**ABOUT THIS EXERCISE:** Print only the lines below from the one with "The height and" to the one with "the 'Форум' navigation", both included, exactly as they stand. Leave pictures out.

**MATERIAL TO PROCESS:**
BEGIN

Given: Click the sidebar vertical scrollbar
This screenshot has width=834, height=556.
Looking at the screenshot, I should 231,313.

END
BEGIN

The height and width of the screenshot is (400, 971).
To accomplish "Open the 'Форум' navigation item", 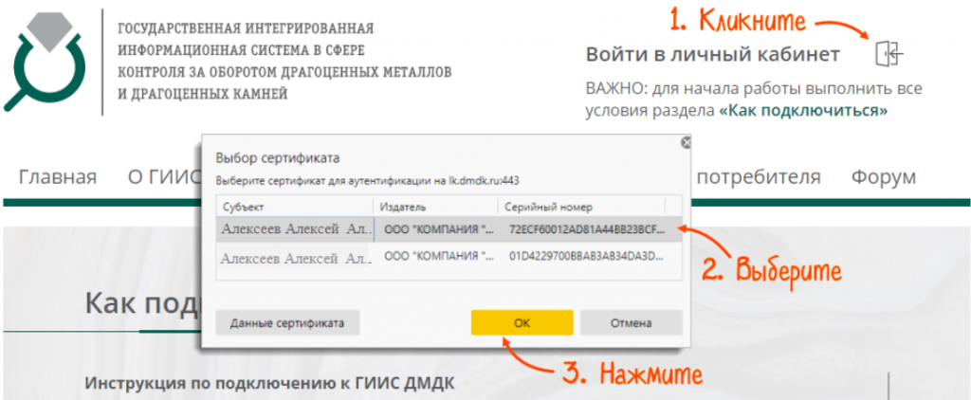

END

**EXPECTED ANSWER:**
The height and width of the screenshot is (400, 971).
To accomplish "Open the 'Форум' navigation item", 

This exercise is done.